◆ Assignment
Take the entries below and reproduce exactly the portion that begins at the line containing "This screenshot has width=473, height=346." and ends at the line containing "Image resolution: width=495", keeping both ends, dropping pictures, and adding nothing else.

◆ Exercise data
================
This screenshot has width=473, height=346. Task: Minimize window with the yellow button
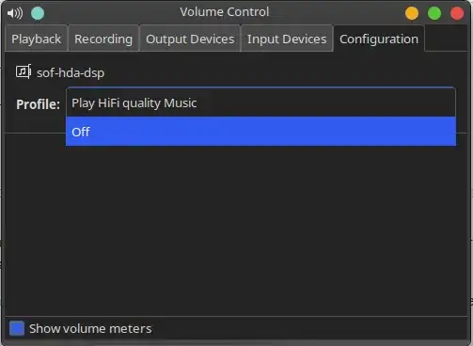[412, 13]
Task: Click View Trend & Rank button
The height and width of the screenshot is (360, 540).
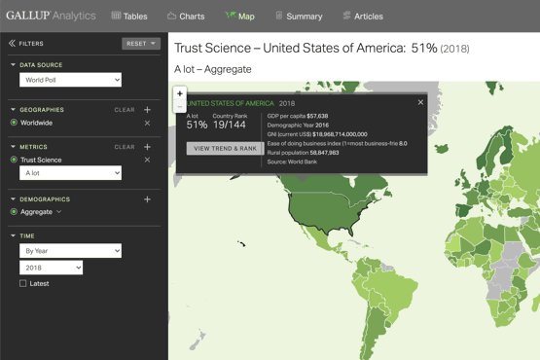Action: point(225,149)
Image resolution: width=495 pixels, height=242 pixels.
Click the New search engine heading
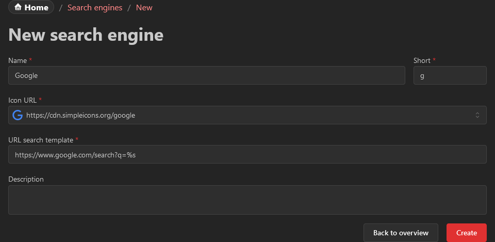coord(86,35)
================
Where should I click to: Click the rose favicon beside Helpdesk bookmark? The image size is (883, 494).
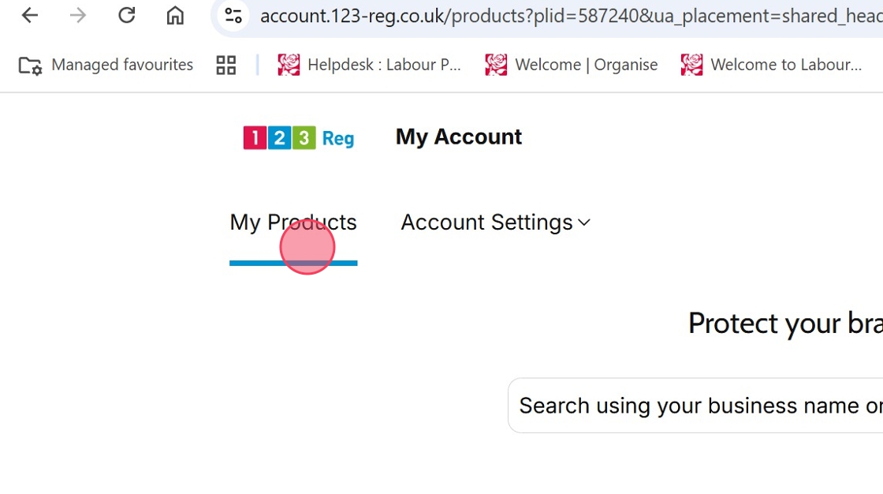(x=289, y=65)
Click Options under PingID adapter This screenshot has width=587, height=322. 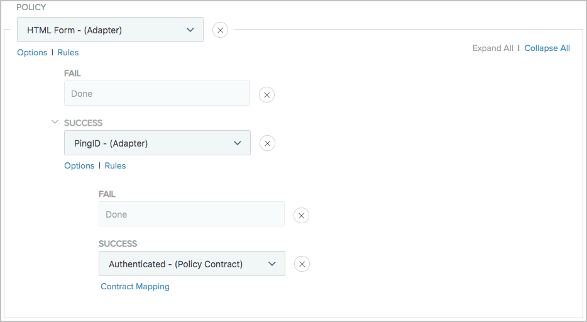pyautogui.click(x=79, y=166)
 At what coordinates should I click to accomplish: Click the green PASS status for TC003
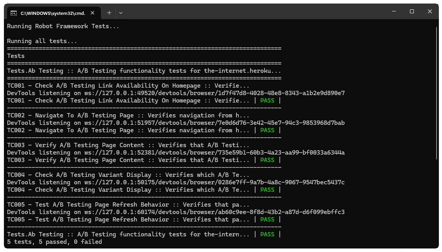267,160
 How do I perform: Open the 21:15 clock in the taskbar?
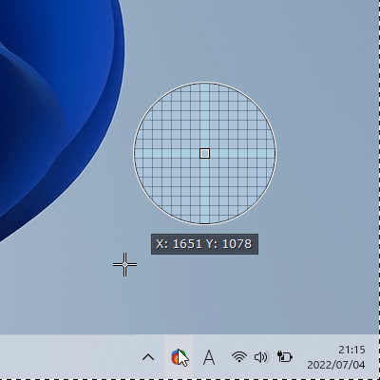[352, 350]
================
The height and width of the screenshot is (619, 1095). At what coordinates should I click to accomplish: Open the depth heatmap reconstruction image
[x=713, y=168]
================
◆ Solution to the problem
This screenshot has width=473, height=346. Task: Minimize window with the yellow button
[412, 13]
Task: Click View Trend & Rank button
The height and width of the screenshot is (360, 540).
Action: point(225,149)
Image resolution: width=495 pixels, height=242 pixels.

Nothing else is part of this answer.